Le Code de l’action sociale et des familles en son article L 311-3 relatif aux droits des usagers précise que :
« L’exercice des droits et libertés individuels est garanti à toute personne prise en charge par des établissements et services sociaux et médico-sociaux. Dans le respect des dispositions législatives et réglementaires en vigueur, lui sont assurés : (…) 6° Une information sur ses droits fondamentaux et les protections particulières légales et contractuelles dont elle bénéficie, ainsi que sur les voies de recours à sa disposition ; 7° La participation directe ou avec l’aide de son représentant légal à la conception et à la mise en œuvre du projet d’accueil et d’accompagnement qui la concerne. »

Or l’ASE est bien un de ces « établissements et services sociaux et médico-sociaux puisqu’ainsi que le précise l’Article L 312-1 du CASF :

« I.-Sont des établissements et services sociaux et médico-sociaux, au sens du présent code, les établissements et les services, dotés ou non d’une personnalité morale propre, énumérés ci-après : (…) 4° Les établissements ou services mettant en œuvre les mesures éducatives ordonnées par l’autorité judiciaire en application de l’ordonnance n° 45-174 du 2 février 1945 relative à l’enfance délinquante ou des articles 375 à 375-8 du code civil 8ou concernant des majeurs de moins de vingt et un ans ou les mesures d’investigation préalables aux mesures d’assistance éducative prévues au code de procédure civile et par l’ordonnance n° 45-174 du 2 février 1945 relative à l’enfance délinquante ; (…) »

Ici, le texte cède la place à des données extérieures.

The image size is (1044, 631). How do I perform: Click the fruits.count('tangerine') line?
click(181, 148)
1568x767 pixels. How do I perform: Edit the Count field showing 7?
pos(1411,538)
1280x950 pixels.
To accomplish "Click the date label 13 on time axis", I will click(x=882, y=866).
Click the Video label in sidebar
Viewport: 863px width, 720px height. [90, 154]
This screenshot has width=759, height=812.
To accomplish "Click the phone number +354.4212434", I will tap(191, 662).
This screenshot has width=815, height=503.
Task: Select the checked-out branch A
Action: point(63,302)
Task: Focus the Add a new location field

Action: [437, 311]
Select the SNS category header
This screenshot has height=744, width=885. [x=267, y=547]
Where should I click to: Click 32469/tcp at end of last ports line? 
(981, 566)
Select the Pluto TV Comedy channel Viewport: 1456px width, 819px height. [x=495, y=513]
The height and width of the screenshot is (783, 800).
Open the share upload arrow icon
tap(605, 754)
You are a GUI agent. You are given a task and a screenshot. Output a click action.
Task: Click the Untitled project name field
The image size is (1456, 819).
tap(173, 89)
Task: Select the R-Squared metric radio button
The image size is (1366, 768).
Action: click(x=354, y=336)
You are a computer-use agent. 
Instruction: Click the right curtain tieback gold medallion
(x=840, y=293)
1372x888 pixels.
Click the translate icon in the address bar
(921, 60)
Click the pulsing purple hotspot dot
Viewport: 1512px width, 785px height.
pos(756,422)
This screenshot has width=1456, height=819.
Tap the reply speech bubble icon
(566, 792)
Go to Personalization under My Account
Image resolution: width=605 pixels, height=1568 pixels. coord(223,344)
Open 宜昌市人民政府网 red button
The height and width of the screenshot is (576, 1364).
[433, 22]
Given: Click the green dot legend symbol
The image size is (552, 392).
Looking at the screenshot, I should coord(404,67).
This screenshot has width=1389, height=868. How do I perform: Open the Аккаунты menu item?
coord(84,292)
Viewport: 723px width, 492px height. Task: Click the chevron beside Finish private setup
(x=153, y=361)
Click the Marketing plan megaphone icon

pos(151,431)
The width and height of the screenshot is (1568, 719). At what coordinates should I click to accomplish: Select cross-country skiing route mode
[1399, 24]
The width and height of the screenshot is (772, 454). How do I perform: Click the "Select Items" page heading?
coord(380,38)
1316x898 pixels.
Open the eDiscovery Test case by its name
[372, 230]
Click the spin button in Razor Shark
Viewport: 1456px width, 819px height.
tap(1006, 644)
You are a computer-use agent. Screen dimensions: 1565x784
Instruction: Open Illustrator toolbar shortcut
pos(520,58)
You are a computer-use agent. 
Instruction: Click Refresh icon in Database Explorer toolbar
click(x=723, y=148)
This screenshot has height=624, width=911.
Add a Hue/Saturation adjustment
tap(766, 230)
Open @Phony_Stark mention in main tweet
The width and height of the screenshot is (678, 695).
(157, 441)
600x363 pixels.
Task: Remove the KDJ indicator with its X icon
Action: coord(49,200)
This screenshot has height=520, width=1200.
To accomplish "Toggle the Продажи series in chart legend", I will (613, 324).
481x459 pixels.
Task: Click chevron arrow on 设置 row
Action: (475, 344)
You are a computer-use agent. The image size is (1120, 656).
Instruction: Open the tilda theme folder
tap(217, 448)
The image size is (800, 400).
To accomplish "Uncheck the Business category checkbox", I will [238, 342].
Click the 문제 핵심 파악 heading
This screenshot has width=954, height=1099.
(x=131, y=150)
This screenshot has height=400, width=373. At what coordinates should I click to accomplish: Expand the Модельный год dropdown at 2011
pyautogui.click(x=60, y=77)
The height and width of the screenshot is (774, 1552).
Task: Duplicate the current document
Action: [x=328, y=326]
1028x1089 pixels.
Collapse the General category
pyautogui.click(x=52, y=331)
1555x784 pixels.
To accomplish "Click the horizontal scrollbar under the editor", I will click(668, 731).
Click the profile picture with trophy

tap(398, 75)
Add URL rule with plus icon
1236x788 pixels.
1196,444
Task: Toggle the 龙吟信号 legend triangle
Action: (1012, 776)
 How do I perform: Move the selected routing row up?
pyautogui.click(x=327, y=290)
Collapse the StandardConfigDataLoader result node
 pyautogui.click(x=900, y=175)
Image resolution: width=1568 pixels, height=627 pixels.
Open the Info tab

Un pouvoir de contrôle de l’IGAS sur l’ASE

De plus, cette affiliation soumet l’ ASE aux « droits et obligations des établissements et services sociaux et médico-sociaux » ; notamment au contrôle au visa des articles L313-13 à L313-20 du CASF.

Le fait que le Président du Conseil Départemental soit l’Autorité directe répondant des Actes de l’ ASE, ne dégage pas celle-ci de ses obligations de « service non personnalisé » relevant de la liste de l’article L 312-1. C’est la raison pour laquelle l’article L 221-9 du CASF attribue à l’inspection générale des affaires sociales le contrôle du service de l’aide sociale à l’enfance. Voir aussi à ce sujet notre précédent article

En cas de non-réponse ou de réponse non satisfaisante du président du conseil départemental, il convient donc de saisir l’IGAS mais aussi le Préfet

Le rôle du président du conseil départemental est d’ assurer du bon fonctionnement de l’ASE .

Nous savons que bien souvent le président du conseil départemental ne répond pas aux demandes des familles lésées. C’est alors au préfet d’intervenir au visa de la loi du 14 mars 2016, car il lui appartient de réaliser le contrôle administratif et le respect des lois par tous les acteurs de la protection de l’enfance, y compris donc le conseil départemental .

En outre l’ ASE fait partie de la liste des « établissements et services soumis à autorisation » prévue au chapitre I, paragraphe 4° de l’Article L 312-1 du CASF, à ce titre, elle reçoit son « autorisation » de création et de fonctionnement de « l’autorité compétente de l’État » , et non pas du président du conseil départemental. L’article L 313-3 du CASF est très clair à ce propos :

« L’autorisation est délivrée (…) c) Par l’autorité compétente de l’État, pour les établissements et les services mentionnés aux 4°, 8°, 10°, 11°, 12° et 13° du I de l’article L. 312-1 (…) »

L’article L 315-2 du CASF, relatif aux « services » relevant des personnes morales de droit public l’est tout autant :

« Les établissements et les services sociaux et médico-sociaux publics sont créés par arrêté du ou des ministres compétents, par délibération de la ou des collectivités territoriales compétentes ou d’un groupement ou par délibération du conseil d’administration d’un établissement public. (…) »

Le président du conseil départemental n’est donc pas la seule personne morale de droit public devant répondre devant la loi administrative des actes de l’ ASE : l’autorité compétente de l’État ayant délivré son autorisation de fonctionnement et crée ce service par arrêté du ministre compétent prend aussi la charge de personne morale, qui est ainsi représentée par le préfet.